Jonathan
Jonathan

Reputation: 9151

Do we manually need to clean up unreferenced variables in a closure?

I'm reading this article (http://javascript.info/tutorial/memory-leaks#memory-leak-size) about memory leaks which mentions this as a memory leak:

function f() {
    var data = "Large piece of data";

    function inner() {
        return "Foo";
    }

    return inner;
}

JavaScript interpreter has no idea which variables may be required by the inner function, so it keeps everything. In every outer LexicalEnvironment. I hope, newer interpreters try to optimize it, but not sure about their success.

The article suggests we need to manually set data = null before we return the inner function.

Does this hold true today? Or is this article outdated? (If it's outdated, can someone point me to a resource about current pitfalls)

Upvotes: 6

Views: 1179

Answers (2)

user663031
user663031

Reputation:

Modern engines would not maintain unused variables in the outer scope.

Therefore, it doesn't matter if you set data = null before returning the inner function, because the inner function does not depend on ("close over") data.

If the inner function did depend on data--perhaps it returns it--then setting data = null is certainly not what you want to, because then, well, it would be null instead of having its original value!

Assuming the inner function does depend on data, then yes, as long as inner is being pointed to (referred to by) something, then the value of data will have to be kept around. But, that's what you are saying you want! How can you have something available without having it be available?

Remember that at some point the variable which holds the return value of f() will itself go out of scope. At that point, at least until f() is called again, data will be garbage collected.

The general rule is that you don't need to worry about memory and leaks with JavaScript. That's the whole point of GC. The garbage collector does an excellent job of identifying what is needed and what is not needed, and keeping the former and garbage collecting the latter.

You may want to consider the following example:

function foo() {
  var x = 1;
  return function() { debugger; return 1; };
}

function bar() {
  var x = 1;
  return function() { debugger; return x; };
}

foo()();
bar()();

And examine its execution in Chrome devtools variable window.
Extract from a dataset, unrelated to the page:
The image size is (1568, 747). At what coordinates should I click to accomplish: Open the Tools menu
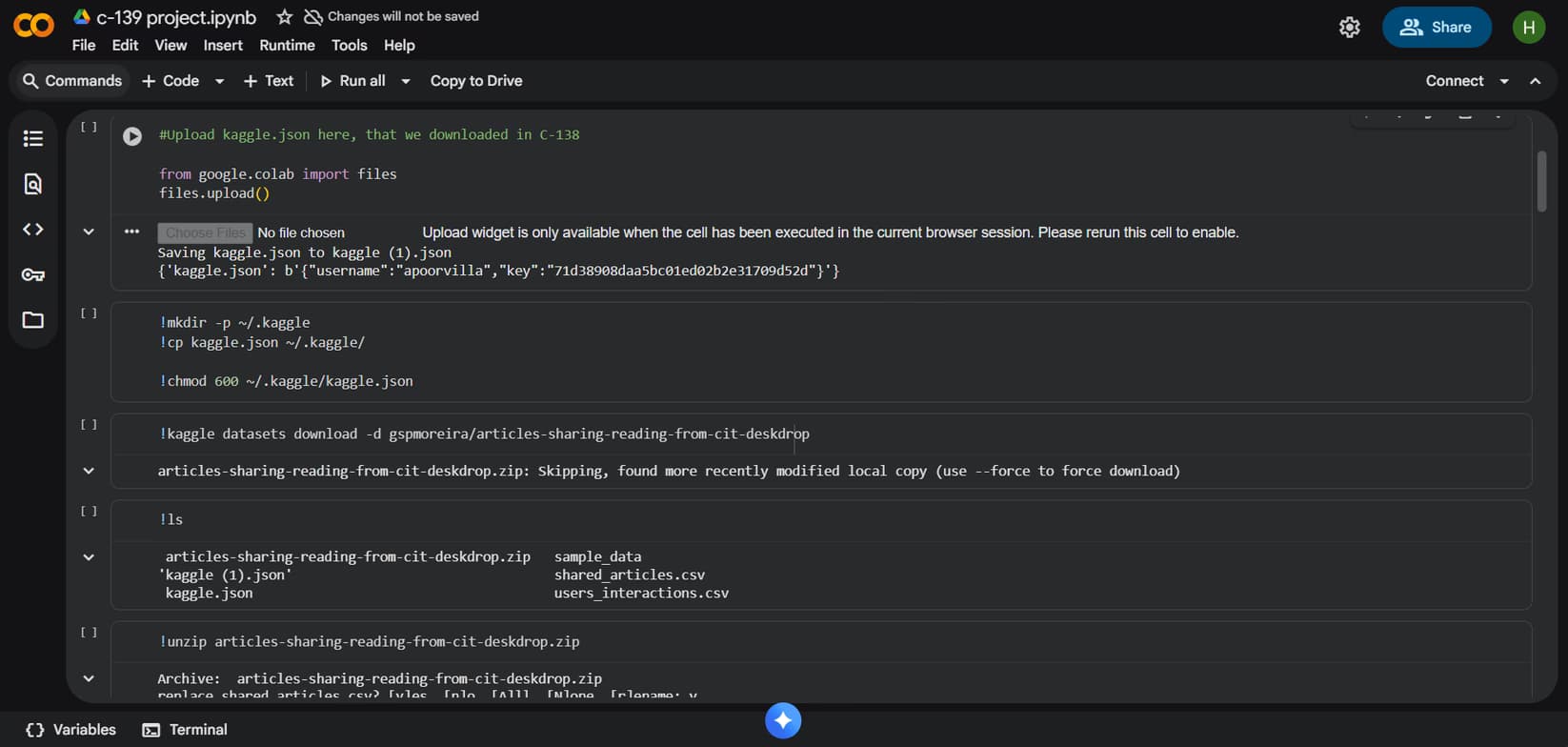tap(349, 45)
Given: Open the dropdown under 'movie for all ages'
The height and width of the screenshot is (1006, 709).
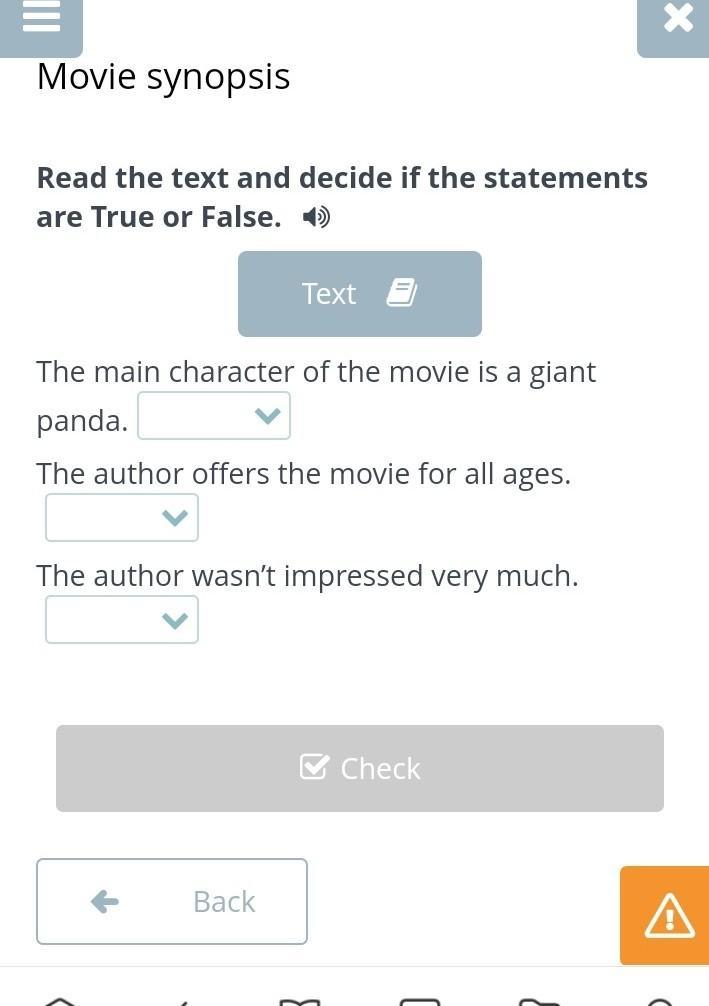Looking at the screenshot, I should (x=122, y=518).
When the debugger stops in the inner function of foo, note that x is not present as a local variable or as a closure. For all practical purposes, it does not exist.

When the debugger stops in the inner function of bar, we see the variable x, because it had to be preserved so as to be accessible in order to be returned.
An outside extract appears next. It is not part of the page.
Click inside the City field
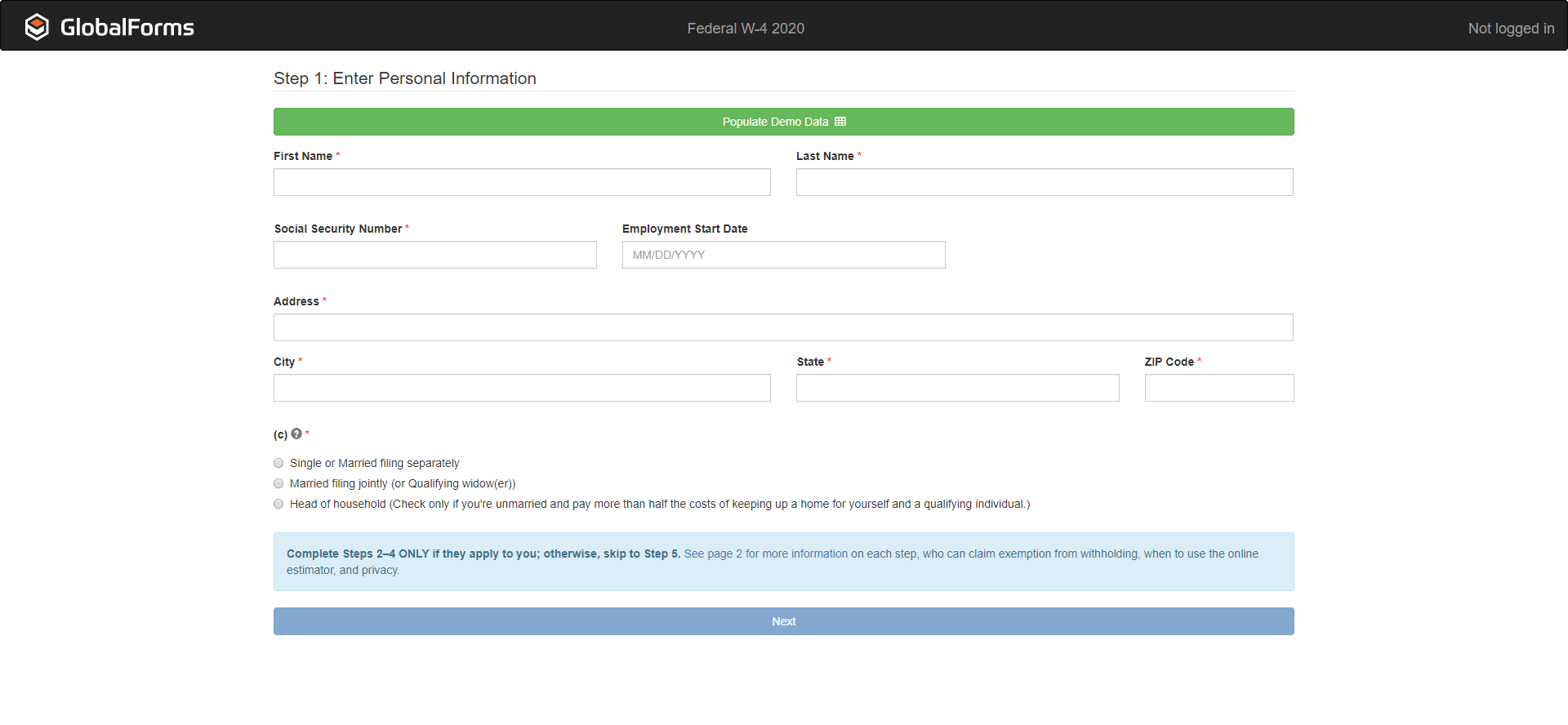This screenshot has width=1568, height=725. [x=522, y=388]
Does this hold true today? Or is this article outdated?

No, it doesn't, and yes, it is. The article is four years old, which is a lifetime in the web world. I have no way to know if jQuery still is subject to leaks, but I'd be surprised if it were, and if so, there's an easy enough way to avoid them--don't use jQuery. The leaks the article's author mentions related to DOM loops and event handlers are not present in modern browsers, by which I mean IE10 (more likely IE9) and above. I'd suggest finding a more up-to-date reference if you really want to understand about memory leaks. Actually, I'd suggest you mainly stop worrying about memory leaks. They occur only in very specialized situations. It's hard to find much on the topic on the web these days for that precise reason. Here's one article I found: http://point.davidglasser.net/2013/06/27/surprising-javascript-memory-leak.html.

Upvotes: 5

Andrew
Andrew

Reputation: 14526

Just in addition to to @torazaburo's excellent answer, it is worth pointing out that the examples in that tutorial are not leaks. A leak what happens when a program deletes a reference to something but does not release the memory it consumes.
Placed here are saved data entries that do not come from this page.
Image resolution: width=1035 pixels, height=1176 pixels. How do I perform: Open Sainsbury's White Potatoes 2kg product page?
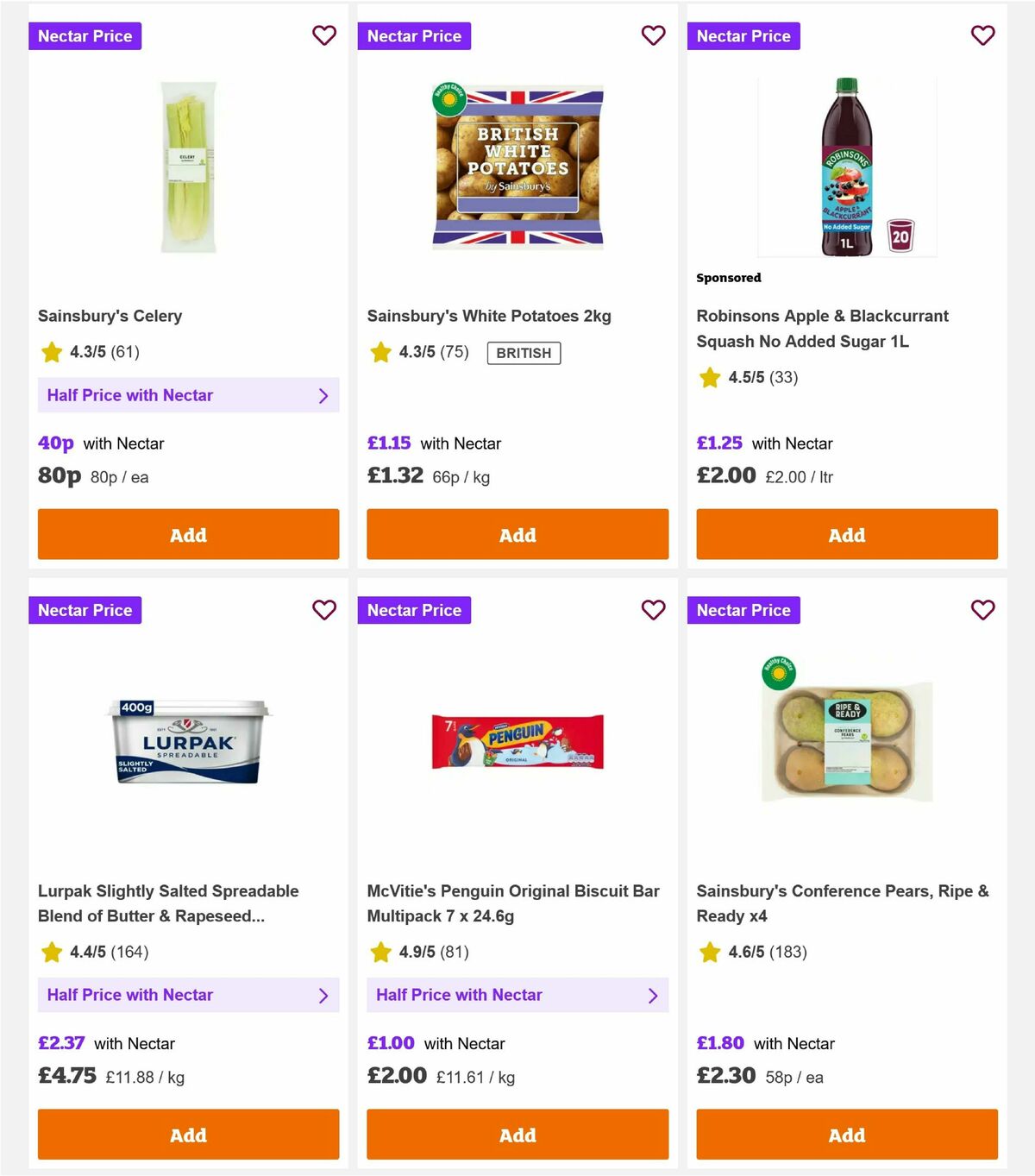(x=489, y=316)
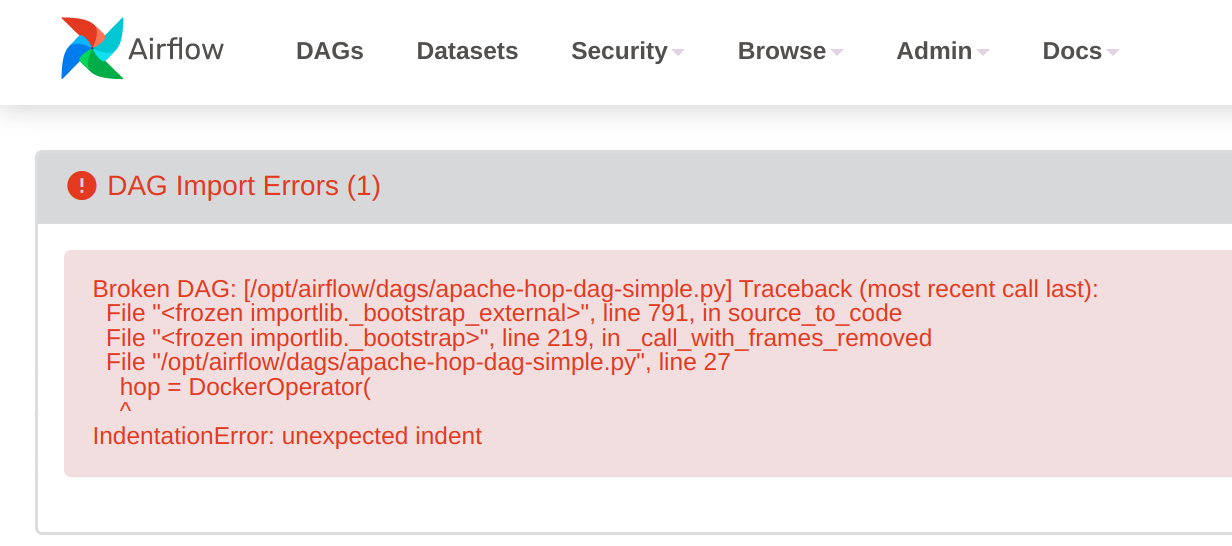
Task: Click the Airflow pinwheel logo
Action: click(x=92, y=49)
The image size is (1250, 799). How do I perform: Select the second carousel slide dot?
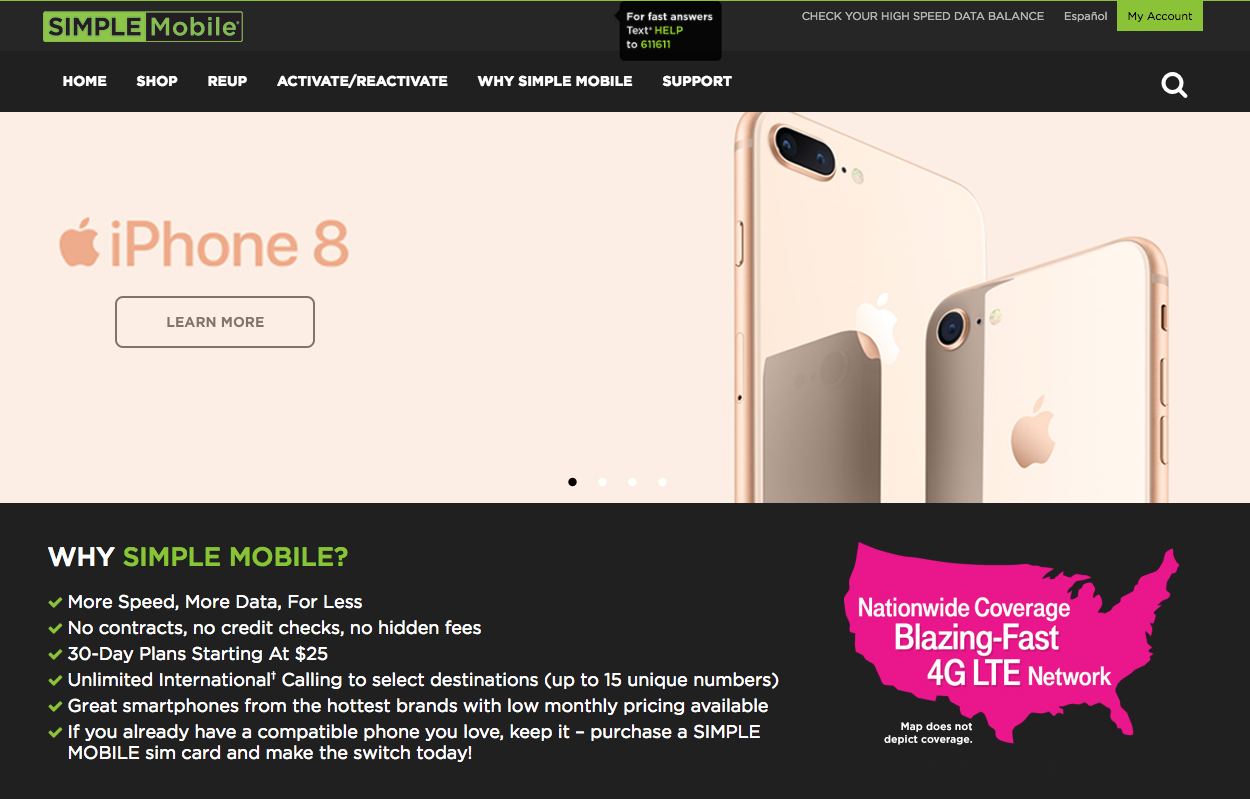pos(602,482)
The last time I remember that JS developers had to really worry about genuine leaks was when Internet Explorer (6 and 7 I think) used separate memory management for the DOM and for JS. Because of this, it was possible to bind an onclick event to a button, destroy the button, and still have the event handler stranded in memory -- forever (or until the browser crashed or was closed by the user). You couldn't trigger the handler or release it after the fact. It just sat on the stack, taking up room. So if you had a long-lived webapp or a webpage that created and destroyed a lot of DOM elements, you had to be super diligent to always unbind events before destroying them.

I've also run into a few annoying leaks in iOS but these were all bugs and were (eventually) patched by Apple.

That said, a good developer needs to keep resource management in mind when writing code. Consider these two constructors:

function F() {
    var data = "One megabyte of data";

    this.inner = new function () {
        return data;
    }
}

var G = function () {};
G.prototype.data = "One megabyte of data";
G.prototype.inner = function () {
    return this.data;
};

If you were to create a thousand instances of F, the browser would have to allocate an extra gigabyte of memory for all those copies of the huge string. And every time you deleted an instance, you might get some onscreen jankiness when the GC eventually recovered that ram. On the other hand, if you made a thousand instances of G, the huge string would be created once and reused by every instance. That is a huge performance boost.

But the advantage of F is that the huge string is essentially private. No other code outside of the constructor would be able to access that string directly. Because of that, each instance of F could mutate that string as much as it wanted and you'd never have to worry about causing problems for other instances.

On the other hand, the huge string in G is out there for anyone to change. Other instances could change it, and any code that shares the same scope as G could too.

So in this case, there is a trade-off between resource use and security.